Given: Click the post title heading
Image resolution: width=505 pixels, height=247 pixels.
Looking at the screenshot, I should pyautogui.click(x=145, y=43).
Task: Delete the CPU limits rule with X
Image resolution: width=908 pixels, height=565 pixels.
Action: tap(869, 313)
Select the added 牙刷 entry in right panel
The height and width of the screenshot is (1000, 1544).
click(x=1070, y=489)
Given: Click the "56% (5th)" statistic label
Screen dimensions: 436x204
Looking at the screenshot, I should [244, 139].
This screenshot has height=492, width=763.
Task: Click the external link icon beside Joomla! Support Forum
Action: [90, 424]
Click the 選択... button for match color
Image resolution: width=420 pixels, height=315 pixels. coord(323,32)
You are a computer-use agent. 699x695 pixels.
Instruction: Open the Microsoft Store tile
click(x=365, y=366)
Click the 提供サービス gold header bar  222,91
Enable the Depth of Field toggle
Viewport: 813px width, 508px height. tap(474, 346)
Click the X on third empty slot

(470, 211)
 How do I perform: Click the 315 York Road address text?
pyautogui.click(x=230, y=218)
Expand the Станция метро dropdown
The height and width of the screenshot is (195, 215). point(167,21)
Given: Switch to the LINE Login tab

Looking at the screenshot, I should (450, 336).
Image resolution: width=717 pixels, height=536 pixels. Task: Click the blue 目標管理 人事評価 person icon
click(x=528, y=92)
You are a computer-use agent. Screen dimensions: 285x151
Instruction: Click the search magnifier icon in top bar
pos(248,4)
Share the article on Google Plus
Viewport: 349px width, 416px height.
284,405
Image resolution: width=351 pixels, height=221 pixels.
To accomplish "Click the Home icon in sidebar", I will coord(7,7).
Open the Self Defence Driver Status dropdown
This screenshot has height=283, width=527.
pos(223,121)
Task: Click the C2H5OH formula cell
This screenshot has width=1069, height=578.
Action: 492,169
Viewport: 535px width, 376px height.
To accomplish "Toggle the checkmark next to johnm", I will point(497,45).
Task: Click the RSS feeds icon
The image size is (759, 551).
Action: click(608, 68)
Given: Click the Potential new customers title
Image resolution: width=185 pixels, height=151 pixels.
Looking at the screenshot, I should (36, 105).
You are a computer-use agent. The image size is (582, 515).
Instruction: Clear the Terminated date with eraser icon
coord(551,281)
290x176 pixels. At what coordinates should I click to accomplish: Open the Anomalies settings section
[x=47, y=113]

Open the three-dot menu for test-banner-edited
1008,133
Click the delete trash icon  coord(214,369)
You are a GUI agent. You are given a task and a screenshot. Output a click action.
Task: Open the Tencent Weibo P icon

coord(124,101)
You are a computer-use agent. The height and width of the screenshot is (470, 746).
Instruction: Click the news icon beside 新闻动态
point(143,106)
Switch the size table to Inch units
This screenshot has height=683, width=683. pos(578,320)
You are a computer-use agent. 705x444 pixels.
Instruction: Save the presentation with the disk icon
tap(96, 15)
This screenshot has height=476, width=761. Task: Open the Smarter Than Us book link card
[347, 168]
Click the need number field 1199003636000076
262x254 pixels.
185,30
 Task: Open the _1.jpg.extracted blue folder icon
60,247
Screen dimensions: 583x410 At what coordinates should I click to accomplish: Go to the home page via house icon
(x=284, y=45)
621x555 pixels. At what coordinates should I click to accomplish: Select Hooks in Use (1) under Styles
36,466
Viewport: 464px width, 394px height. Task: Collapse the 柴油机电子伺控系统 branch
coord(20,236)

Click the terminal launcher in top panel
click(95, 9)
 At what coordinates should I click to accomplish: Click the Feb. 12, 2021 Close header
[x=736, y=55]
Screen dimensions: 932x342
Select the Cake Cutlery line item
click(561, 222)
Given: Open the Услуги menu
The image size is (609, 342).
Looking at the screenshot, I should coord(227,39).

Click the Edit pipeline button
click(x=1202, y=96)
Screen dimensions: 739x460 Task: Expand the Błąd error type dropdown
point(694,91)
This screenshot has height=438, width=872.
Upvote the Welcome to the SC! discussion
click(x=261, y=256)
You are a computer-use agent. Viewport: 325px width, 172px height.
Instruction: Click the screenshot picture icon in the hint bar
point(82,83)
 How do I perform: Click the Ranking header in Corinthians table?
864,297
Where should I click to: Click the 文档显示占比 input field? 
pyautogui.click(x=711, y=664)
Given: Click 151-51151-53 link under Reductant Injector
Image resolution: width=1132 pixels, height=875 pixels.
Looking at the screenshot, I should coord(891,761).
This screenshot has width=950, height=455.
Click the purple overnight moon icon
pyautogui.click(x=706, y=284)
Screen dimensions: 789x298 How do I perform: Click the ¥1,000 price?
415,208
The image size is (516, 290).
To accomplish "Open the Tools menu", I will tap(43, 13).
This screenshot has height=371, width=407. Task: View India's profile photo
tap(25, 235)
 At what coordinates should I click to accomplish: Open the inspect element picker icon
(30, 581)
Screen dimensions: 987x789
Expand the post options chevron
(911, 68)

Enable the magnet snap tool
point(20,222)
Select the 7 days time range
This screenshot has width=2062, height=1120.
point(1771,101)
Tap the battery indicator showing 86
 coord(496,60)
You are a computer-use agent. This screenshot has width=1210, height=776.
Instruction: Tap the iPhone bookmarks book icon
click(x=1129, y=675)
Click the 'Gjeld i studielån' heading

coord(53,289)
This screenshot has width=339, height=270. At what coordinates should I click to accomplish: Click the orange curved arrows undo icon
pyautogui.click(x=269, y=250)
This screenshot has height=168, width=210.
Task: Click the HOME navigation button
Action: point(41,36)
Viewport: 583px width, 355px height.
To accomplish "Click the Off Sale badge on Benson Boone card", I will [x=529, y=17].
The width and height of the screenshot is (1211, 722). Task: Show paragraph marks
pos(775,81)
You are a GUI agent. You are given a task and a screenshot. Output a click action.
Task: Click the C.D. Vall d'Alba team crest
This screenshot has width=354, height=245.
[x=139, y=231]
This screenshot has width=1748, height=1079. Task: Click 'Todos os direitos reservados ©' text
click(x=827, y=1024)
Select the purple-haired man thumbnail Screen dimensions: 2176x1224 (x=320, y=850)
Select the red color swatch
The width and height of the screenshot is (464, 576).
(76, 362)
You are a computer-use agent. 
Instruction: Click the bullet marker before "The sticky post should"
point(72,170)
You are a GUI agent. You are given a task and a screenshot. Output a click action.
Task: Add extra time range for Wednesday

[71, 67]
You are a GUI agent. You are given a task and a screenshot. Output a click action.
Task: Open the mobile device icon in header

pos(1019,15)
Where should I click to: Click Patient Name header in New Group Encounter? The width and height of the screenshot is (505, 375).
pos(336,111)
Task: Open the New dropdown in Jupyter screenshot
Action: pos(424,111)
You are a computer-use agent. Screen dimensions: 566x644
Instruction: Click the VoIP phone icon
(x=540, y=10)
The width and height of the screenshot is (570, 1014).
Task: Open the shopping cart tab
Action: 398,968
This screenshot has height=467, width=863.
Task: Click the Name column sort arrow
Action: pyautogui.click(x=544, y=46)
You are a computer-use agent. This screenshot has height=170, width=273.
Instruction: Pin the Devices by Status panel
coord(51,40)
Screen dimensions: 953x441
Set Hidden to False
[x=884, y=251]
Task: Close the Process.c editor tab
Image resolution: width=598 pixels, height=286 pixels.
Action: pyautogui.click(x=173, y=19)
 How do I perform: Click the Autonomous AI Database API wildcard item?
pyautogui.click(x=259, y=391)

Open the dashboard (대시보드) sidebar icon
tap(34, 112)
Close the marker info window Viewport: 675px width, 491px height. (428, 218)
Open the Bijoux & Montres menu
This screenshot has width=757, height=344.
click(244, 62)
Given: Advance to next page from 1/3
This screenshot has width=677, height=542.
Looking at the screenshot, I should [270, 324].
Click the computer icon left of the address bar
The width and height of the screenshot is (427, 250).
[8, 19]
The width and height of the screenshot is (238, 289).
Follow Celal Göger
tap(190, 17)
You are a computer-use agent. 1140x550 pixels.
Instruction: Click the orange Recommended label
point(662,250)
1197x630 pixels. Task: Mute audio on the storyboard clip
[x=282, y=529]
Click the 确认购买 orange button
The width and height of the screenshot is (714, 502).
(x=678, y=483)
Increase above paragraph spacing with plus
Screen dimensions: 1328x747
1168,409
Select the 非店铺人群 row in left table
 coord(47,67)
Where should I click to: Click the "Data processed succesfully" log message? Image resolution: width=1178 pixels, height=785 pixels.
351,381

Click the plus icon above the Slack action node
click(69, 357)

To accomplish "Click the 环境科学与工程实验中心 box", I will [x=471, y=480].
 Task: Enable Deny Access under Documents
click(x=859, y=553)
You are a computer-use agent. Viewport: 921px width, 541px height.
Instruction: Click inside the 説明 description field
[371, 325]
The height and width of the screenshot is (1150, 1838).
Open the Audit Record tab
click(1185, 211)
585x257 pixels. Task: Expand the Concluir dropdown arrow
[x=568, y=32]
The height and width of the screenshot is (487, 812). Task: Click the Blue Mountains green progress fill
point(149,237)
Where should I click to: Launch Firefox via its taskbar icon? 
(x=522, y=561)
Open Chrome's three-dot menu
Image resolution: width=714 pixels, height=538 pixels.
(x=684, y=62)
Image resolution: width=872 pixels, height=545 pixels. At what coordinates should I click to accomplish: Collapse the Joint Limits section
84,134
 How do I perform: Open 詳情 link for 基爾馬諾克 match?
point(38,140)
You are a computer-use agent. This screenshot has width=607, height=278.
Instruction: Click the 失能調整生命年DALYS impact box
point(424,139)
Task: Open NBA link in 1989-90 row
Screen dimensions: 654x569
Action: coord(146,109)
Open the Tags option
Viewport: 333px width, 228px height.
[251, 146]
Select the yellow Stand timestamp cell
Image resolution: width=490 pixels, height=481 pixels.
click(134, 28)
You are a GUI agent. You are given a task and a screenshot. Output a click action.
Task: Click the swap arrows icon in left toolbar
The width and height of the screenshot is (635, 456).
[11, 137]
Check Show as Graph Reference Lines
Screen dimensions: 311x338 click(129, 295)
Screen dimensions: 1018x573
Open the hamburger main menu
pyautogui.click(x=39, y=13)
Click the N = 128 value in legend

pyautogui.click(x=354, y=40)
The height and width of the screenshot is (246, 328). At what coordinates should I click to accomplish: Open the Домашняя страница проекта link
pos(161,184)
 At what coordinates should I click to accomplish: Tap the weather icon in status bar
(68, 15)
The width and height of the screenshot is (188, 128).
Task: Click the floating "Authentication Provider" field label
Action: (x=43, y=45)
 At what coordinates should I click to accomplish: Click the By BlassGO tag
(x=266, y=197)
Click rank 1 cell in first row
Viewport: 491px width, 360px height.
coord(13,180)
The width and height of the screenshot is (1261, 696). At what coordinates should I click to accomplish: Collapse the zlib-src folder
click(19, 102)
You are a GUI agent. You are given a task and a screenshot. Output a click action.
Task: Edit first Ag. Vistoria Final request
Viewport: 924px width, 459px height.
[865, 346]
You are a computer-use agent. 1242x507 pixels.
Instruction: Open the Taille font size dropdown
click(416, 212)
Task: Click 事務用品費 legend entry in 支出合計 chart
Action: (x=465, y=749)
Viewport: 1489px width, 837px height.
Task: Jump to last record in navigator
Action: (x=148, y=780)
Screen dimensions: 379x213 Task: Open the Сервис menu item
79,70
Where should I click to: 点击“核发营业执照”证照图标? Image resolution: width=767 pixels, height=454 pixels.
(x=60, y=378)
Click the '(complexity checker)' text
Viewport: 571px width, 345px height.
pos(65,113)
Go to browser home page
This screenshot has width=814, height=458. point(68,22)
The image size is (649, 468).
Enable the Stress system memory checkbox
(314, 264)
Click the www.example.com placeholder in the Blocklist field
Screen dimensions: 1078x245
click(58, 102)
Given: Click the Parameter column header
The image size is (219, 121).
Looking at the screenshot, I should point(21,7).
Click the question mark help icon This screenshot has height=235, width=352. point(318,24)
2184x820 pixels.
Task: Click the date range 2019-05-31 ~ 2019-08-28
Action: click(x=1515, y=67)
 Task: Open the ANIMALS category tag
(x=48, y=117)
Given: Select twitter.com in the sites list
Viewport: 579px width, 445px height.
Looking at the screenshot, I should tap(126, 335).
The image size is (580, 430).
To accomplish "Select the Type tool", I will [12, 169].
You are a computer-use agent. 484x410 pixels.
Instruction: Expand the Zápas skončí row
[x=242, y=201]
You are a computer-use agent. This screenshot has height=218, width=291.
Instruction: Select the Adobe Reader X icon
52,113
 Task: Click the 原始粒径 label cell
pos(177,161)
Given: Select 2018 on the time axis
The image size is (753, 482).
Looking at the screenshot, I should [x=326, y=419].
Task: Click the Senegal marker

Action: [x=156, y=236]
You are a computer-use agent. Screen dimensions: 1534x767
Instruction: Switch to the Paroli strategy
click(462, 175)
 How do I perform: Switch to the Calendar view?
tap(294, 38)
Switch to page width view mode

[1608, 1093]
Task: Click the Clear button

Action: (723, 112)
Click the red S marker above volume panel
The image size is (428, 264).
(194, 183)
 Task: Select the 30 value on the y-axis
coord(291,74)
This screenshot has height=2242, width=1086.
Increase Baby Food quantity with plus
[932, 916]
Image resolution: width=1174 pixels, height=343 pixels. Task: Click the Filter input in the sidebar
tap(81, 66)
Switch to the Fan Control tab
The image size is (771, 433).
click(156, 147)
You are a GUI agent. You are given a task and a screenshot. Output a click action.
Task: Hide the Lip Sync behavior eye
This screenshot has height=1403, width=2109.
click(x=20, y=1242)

▬▬▬

◆ **TASK DETAILS**
Extract the items from the line with "pixels, height=785 pixels." to the line with "(x=684, y=62)", including both of those lines, and reproduce them without any changes.

◆ **TASK ANSWER**
Where should I click to: Click the "Data processed succesfully" log message? Image resolution: width=1178 pixels, height=785 pixels.
351,381

Click the plus icon above the Slack action node
click(69, 357)

To accomplish "Click the 环境科学与工程实验中心 box", I will [x=471, y=480].
 Task: Enable Deny Access under Documents
click(x=859, y=553)
You are a computer-use agent. Viewport: 921px width, 541px height.
Instruction: Click inside the 説明 description field
[371, 325]
The height and width of the screenshot is (1150, 1838).
Open the Audit Record tab
click(1185, 211)
585x257 pixels. Task: Expand the Concluir dropdown arrow
[x=568, y=32]
The height and width of the screenshot is (487, 812). Task: Click the Blue Mountains green progress fill
point(149,237)
Where should I click to: Launch Firefox via its taskbar icon? 
(x=522, y=561)
Open Chrome's three-dot menu
Image resolution: width=714 pixels, height=538 pixels.
(x=684, y=62)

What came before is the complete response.